Segment Start: Data for this exercise
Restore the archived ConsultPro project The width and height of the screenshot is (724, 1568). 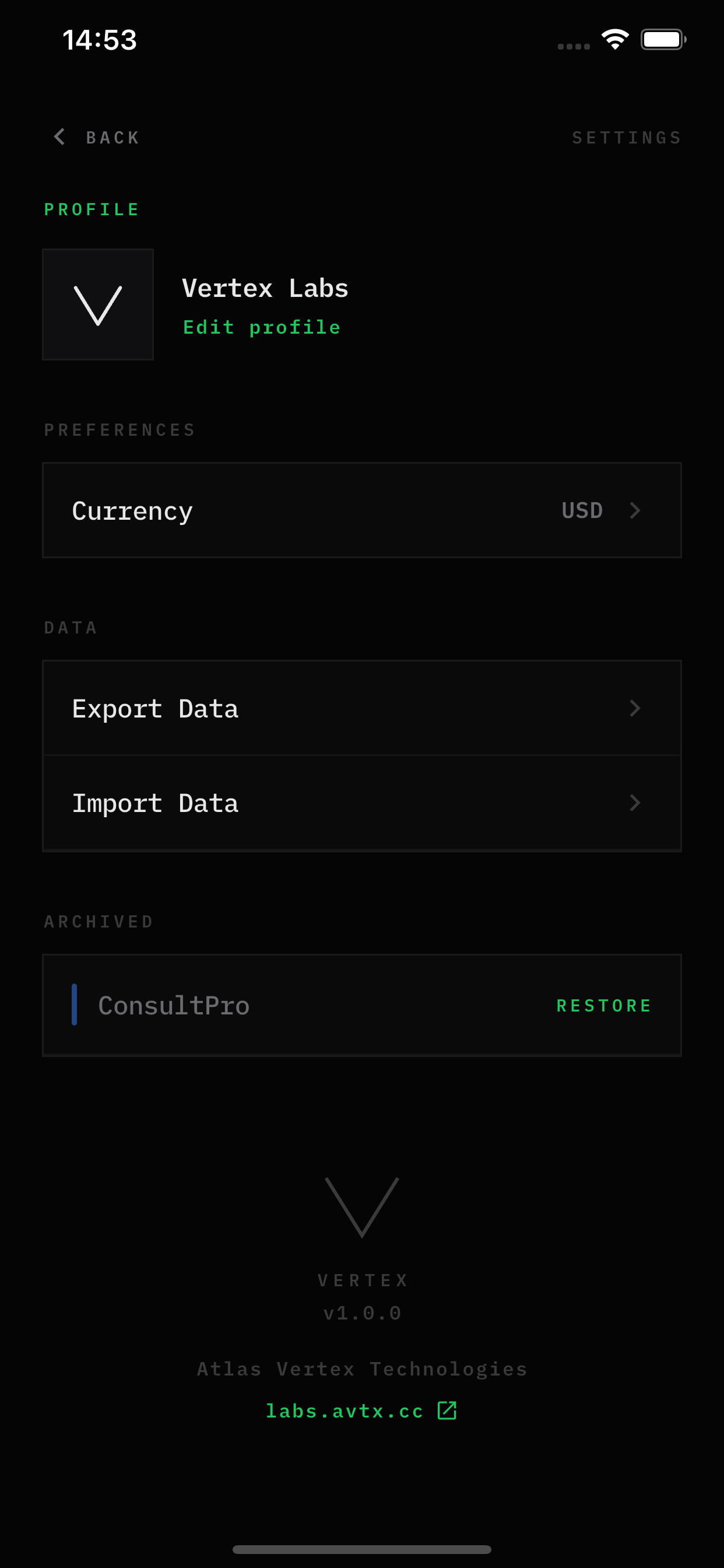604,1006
Segment End: Data for this exercise
Segment Start: Data for this exercise
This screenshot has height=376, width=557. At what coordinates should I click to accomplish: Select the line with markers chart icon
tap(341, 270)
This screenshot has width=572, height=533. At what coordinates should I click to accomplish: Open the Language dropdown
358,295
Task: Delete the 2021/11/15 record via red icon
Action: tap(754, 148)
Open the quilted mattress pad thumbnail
Segment End: Data for this exercise
Segment Start: Data for this exercise
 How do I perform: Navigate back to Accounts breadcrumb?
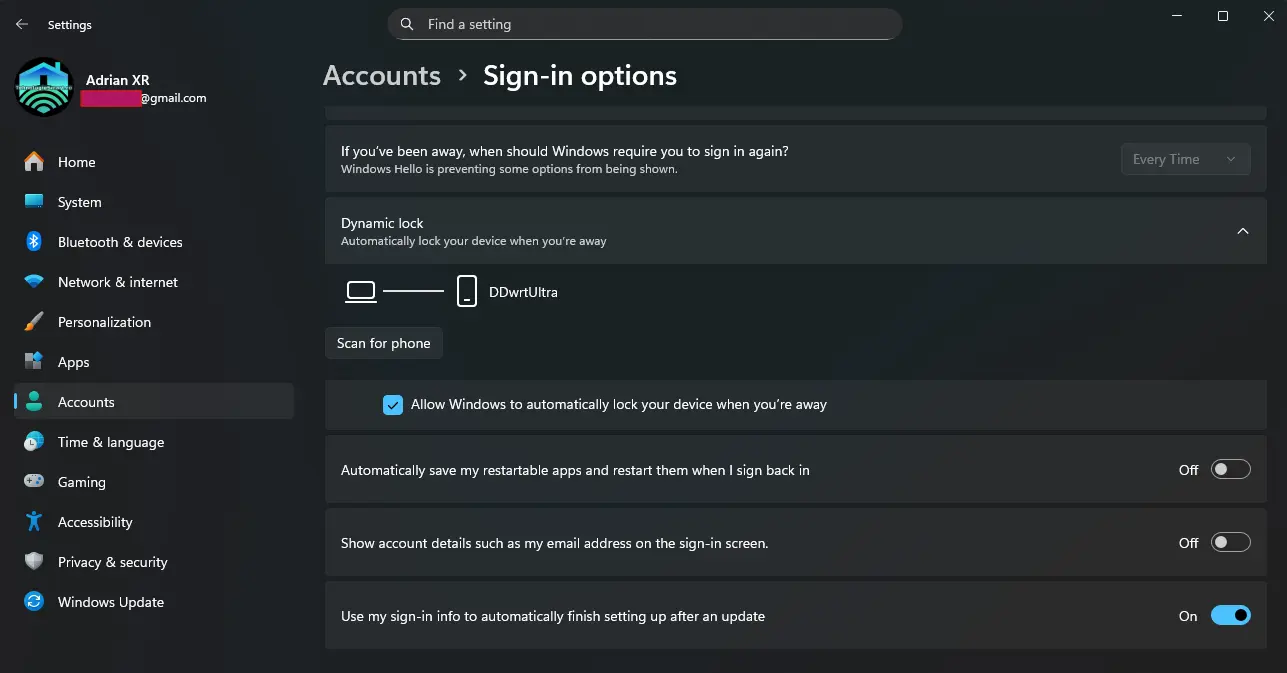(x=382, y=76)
Segment End: Data for this exercise
What needs to be done - There is a run of lines above from the one with "This screenshot has width=572, height=533." to the one with "Open the quilted mattress pad thumbnail"; print exactly that run, both ends included, and nothing else.

Result of this task -
This screenshot has width=572, height=533. At what coordinates should I click to accomplish: Open the Language dropdown
358,295
Task: Delete the 2021/11/15 record via red icon
Action: tap(754, 148)
Open the quilted mattress pad thumbnail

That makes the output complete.